Employment would be stronger in this scenario, putting downward pressure on unemployment, but the impact is likely to be small as it would also encourage greater participation.
“On the downside, the new Omicron variant highlights the ongoing risk of outbreaks which have the potential to damage confidence or require a reimposition of health measures and activity restrictions,” the papers say.
Despite a $95bn upgrade in tax receipts over the four-year forward estimates, spending on the NDIS of $26.4bn and $25bn in extra Covid support payments has seen the government deficits across the forward estimates remain relatively unchanged.

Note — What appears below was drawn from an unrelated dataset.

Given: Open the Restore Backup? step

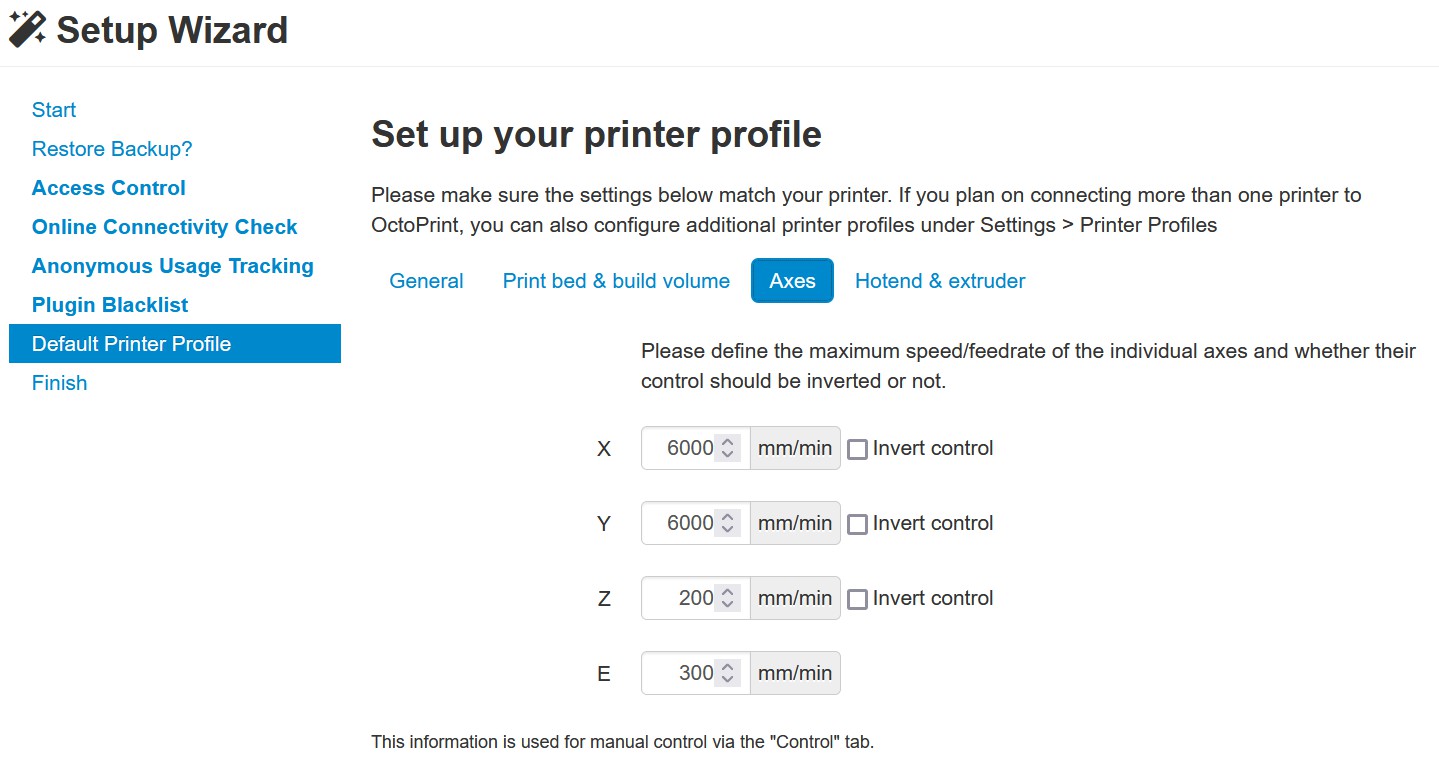Looking at the screenshot, I should point(112,149).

Budget deficits set to continue for years
The government has posted a revised deficit of $99.2bn for this year, a $7.4bn improvement since May. But across the forward estimates, the cumulative deficits are only $2.3bn better than forecast, leaving a $57.5bn deficit in 2024-25, the equivalent of 2.3% of GDP.

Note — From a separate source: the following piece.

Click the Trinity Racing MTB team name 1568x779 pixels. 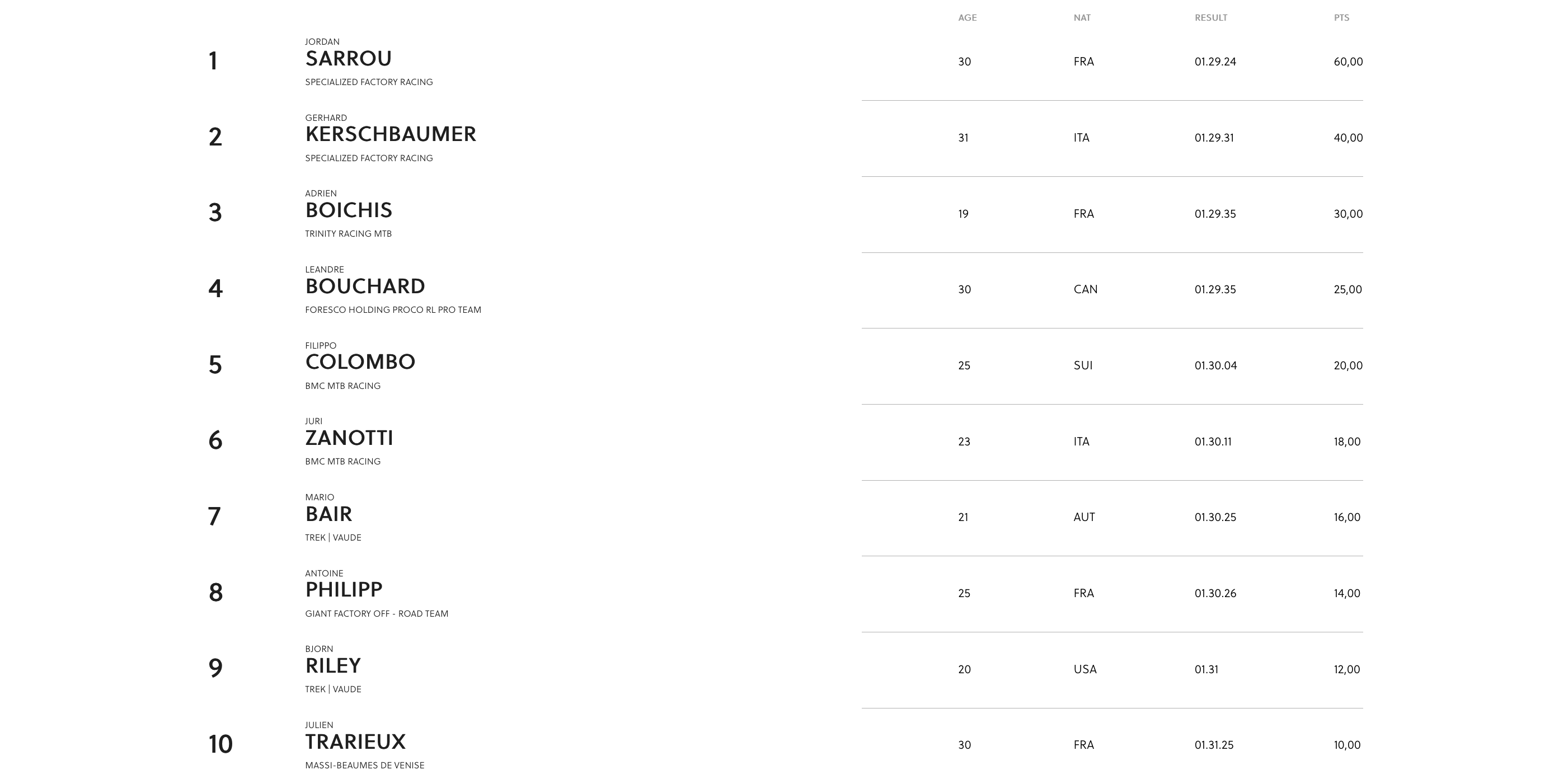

The cumulative budget deficits, which were forecast at $342.4bn in the May budget, now total $340bn.
Over the medium term, the budget is still expected to remain in deficit by 2031-32, improving to a deficit of 1.8% of GDP in ten years’ time.
Gross debt, which tops $1tn in 2022-23 and is expected to stabilise at about 50% of GDP in the medium term, has come down slightly since the May budget.
Confirming another element of the government’s deal with the Nationals to secure their support for the government’s net zero emissions target, the Myefo also includes an extra $300.1m to the building better regions fund. This is in addition to the $250m committed in the May budget for a sixth round of the project, taking the total to about $1.4bn.
The Myefo papers also show the government has agreed in principle to the extension of inland rail from Toowoomba to the Port of Gladstone in Queensland – a project long promoted by Barnaby Joyce – “subject to the outcomes of the business case demonstrating the project is economically beneficial”.
The improved unemployment rate – which refers to the share of the labour force that is without work and seeking employment – suggests an extra 150,000 people will be employed by 2024-25 across the economy than forecast in the May 2021-22 budget.
The strong jobs growth will result in a record employment-to-population ratio of 63.1% by the September quarter next year.
The lower than forecast unemployment rate is in line with the government’s updated “non-accelerating inflation rate of unemployment”, called the Nairu, which is the jobless rate at which inflation and wages are then expected to rise.
But the treasurer, who had previously flagged the government would turn to the second phase of its economic recovery plan once the unemployment rate was about 4%, said there remained much uncertainty in the economy.
“There’s a great deal of uncertainty right now. We’re living in the middle of a pandemic, the biggest economic shock since the great depression,” Frydenberg said.
The Myefo papers show a total of $337bn in commonwealth support has been spent as a result of the pandemic, equivalent to 16.3% of GDP.